Data provided
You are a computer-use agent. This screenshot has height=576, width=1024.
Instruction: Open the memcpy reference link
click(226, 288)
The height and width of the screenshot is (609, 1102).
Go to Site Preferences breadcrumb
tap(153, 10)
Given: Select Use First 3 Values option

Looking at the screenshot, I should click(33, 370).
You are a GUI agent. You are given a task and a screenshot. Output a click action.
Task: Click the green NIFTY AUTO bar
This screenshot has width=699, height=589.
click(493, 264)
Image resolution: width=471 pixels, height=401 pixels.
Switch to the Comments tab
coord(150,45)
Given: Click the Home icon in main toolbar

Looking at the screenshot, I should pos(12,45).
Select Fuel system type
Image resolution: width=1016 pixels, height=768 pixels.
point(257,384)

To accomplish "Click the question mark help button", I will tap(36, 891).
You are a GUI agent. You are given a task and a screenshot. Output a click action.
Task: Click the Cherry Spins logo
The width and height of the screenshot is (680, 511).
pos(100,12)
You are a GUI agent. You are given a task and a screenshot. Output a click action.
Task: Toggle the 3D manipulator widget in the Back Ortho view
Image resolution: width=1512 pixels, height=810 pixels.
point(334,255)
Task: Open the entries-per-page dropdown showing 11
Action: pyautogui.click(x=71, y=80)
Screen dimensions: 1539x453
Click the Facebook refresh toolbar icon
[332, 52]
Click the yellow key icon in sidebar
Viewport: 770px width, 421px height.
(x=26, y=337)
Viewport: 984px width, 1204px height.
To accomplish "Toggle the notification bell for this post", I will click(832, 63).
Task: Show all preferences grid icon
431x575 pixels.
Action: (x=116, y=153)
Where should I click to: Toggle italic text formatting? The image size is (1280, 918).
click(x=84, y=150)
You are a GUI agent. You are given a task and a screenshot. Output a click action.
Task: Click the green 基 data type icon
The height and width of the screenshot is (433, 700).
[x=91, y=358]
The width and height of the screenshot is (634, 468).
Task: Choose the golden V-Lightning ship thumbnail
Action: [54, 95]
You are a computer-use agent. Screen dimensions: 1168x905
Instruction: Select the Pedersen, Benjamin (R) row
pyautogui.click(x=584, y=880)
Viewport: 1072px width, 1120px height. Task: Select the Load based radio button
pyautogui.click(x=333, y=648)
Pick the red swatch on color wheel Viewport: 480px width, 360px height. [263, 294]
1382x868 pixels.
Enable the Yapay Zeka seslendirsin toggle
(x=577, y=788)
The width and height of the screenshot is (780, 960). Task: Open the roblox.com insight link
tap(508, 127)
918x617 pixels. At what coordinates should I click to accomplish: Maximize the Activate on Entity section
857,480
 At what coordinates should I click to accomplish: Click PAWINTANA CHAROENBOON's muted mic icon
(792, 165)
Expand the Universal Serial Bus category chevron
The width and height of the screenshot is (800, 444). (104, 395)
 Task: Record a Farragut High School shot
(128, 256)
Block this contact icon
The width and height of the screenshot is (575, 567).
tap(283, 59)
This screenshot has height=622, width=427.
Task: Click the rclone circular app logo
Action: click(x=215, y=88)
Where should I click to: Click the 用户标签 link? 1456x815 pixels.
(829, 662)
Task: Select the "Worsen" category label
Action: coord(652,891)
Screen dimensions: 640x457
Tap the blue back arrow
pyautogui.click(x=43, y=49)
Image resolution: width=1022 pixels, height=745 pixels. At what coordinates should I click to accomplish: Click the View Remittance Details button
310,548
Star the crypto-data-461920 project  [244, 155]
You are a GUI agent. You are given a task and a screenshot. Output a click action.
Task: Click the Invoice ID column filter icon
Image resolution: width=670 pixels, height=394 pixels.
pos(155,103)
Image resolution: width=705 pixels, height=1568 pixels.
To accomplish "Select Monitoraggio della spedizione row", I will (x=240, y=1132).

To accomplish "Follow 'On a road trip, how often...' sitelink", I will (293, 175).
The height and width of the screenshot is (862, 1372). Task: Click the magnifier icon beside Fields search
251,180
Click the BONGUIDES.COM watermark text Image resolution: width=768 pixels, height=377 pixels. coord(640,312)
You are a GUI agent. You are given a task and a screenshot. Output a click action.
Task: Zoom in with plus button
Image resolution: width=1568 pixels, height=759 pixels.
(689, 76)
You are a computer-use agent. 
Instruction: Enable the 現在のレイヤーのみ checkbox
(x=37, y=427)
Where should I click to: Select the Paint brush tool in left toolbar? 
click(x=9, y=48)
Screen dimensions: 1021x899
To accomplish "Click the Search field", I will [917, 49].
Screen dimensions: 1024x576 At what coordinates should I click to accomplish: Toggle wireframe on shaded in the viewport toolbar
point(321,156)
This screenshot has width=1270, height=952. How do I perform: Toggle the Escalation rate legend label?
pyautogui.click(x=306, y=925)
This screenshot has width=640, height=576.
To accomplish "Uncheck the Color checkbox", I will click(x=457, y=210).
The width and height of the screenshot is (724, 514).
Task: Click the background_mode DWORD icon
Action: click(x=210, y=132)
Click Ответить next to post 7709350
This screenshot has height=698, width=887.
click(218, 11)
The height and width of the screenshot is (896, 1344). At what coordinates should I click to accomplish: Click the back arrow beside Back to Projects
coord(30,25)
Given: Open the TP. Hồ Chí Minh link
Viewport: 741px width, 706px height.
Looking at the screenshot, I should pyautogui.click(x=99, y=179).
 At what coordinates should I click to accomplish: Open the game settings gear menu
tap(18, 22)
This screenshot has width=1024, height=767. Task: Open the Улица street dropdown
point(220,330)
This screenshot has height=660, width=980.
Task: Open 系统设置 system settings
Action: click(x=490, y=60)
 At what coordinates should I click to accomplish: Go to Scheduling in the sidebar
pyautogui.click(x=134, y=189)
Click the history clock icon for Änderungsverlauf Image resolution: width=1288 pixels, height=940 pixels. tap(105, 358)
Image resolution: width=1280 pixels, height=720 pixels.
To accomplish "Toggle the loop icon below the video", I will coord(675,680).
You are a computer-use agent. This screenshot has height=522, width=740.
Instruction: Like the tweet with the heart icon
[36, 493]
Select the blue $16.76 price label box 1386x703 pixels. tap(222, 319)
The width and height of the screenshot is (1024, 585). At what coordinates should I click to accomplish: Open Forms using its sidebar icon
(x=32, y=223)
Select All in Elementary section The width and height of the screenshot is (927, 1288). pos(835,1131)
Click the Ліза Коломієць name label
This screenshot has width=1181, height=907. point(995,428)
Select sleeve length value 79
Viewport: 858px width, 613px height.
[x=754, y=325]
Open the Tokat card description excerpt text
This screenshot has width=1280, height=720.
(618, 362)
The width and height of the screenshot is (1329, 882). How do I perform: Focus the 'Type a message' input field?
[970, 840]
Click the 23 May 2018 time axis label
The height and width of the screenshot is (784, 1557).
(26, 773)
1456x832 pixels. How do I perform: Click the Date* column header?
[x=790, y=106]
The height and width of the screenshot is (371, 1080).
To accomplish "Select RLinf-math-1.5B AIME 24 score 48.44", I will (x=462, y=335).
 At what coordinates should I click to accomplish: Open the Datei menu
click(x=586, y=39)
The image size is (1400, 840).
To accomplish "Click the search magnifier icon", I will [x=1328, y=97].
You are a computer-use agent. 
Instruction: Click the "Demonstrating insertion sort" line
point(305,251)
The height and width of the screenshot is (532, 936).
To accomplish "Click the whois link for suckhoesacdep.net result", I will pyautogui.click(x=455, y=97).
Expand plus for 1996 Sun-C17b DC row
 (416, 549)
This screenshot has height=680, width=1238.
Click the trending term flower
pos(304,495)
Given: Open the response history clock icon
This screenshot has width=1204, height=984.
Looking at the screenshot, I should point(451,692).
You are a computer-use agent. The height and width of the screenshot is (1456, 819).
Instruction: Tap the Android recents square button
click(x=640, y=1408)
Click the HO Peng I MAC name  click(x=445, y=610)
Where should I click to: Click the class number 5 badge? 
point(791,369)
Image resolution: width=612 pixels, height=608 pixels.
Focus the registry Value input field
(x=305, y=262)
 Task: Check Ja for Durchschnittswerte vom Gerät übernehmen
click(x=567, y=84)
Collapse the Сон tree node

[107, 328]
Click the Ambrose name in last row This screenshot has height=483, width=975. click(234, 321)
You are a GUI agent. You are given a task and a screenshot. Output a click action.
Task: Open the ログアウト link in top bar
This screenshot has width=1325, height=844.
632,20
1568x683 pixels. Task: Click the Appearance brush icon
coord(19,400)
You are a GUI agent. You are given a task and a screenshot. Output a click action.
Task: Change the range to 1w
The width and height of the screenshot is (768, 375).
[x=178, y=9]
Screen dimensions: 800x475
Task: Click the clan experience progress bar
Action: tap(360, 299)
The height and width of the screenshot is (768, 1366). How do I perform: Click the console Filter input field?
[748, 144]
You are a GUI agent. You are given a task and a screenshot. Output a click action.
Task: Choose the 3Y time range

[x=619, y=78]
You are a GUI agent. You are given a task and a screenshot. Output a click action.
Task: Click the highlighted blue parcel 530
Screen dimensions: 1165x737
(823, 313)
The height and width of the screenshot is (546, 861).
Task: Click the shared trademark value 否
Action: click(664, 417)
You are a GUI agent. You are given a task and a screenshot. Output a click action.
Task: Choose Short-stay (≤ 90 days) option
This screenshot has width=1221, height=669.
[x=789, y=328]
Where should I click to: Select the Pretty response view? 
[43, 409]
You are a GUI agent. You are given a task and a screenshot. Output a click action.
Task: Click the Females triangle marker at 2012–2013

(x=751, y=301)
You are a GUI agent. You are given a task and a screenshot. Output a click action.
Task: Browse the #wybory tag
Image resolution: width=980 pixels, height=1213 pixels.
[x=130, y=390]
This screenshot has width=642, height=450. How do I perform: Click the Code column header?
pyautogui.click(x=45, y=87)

What you have to do
Lines holding the string "computer" in the records: how many are there? Give only the number.

Written solution
6